Unfortunately, the same care is not necessarily given to the targeting and planning of meaningful data from the biological samples that are obtained from patients during the course of these studies. The clinicians directing the study are often somewhat removed from the laboratory that is doing the processing and testing. And frequently, the staff members in the lab may be unaware of the many logistical issues in a biological sample’s journey from the time it is drawn from the patient until it is processed and analyzed in the laboratory. And these variables in logistical and other processes can have a significant impact on the quality of the sample, and limit the type of analyses that can be performed downstream.
These process variables may include how the biological sample is obtained (for example, how the blood is drawn, using what gauge needle, into what tube type) as well as differences in shipping time and temperature, which can have a major impact on the cell's viability. The influence of process does not end with a sample's arrival at the laboratory: what happens after the sample has been processed and the plasma, serum, urine, DNA, and/or RNA has been extracted? What is the optimal storage volume for these constituents?
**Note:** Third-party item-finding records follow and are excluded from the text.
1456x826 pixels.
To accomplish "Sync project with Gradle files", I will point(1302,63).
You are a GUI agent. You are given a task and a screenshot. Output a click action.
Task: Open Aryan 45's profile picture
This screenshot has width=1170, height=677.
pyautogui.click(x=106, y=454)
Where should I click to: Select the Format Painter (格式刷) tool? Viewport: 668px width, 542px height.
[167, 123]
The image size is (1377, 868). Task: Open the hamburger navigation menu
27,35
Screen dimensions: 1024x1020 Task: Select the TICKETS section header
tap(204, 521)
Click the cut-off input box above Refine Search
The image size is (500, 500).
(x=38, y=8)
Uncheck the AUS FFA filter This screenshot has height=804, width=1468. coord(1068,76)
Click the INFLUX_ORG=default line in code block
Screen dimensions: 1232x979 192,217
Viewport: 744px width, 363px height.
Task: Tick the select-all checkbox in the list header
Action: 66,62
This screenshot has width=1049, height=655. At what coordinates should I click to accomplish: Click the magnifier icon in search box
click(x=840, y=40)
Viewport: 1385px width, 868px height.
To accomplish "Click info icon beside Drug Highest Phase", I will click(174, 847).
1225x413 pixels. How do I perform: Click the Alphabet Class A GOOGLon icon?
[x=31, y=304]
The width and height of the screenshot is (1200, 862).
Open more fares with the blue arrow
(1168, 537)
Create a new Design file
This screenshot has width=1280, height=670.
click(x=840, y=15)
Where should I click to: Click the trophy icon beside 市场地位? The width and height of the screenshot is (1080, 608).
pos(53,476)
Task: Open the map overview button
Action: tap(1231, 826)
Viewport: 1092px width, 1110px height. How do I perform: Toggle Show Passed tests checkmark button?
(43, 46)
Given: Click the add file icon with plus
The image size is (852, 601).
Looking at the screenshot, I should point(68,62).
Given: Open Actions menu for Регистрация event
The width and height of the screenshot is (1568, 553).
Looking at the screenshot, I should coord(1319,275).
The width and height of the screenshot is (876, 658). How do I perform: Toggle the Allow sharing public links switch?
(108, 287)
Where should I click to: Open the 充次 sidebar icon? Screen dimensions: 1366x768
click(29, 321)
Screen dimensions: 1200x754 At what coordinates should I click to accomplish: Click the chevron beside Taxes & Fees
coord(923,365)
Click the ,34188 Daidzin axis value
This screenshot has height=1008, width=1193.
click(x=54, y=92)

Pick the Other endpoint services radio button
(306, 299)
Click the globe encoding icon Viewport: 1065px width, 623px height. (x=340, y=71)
Not surprisingly, the answer is that it varies depending on the intended downstream use of the sample in question. However, it is clear that in any kind of discovery work (genomics, proteomics, metabolomics) one needs to keep in mind the number of times the sample will be requested for use, that is, pulled from the freezer (or LN2 tank) thawed, an aliquot removed, and the remainder re-frozen. While some analytes appear to be relatively stable over multiple freeze/thaw cycles—generally the smaller the molecule, the more stable—one cannot make any assumptions when using the samples for discovery research. In particular, when comparisons will be made from one patient to the next, it is very important to limit freeze/thaw cycles to the extent possible.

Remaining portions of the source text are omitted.